### What you will do
Word for word, write the lines below out again, with no pictures.

### Dataset items
|---|
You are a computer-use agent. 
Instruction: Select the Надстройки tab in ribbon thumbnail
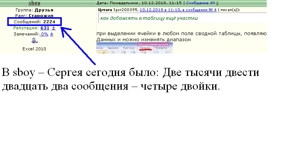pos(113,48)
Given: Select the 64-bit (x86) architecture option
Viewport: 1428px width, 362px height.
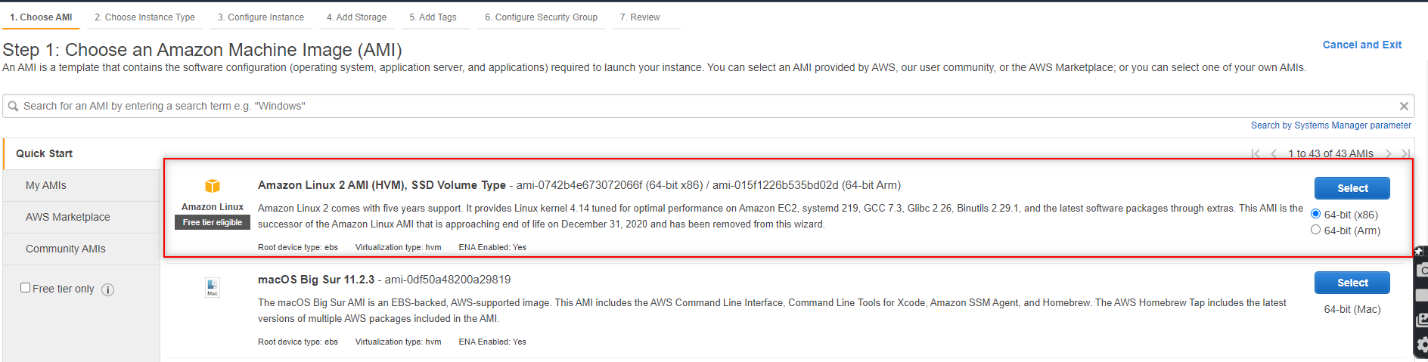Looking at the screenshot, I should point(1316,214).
|---|
### Answer space
You are a computer-use agent. 
Instruction: Select the Надстройки tab in ribbon thumbnail
pos(113,48)
Given: Select the 64-bit (x86) architecture option
Viewport: 1428px width, 362px height.
Looking at the screenshot, I should point(1316,214).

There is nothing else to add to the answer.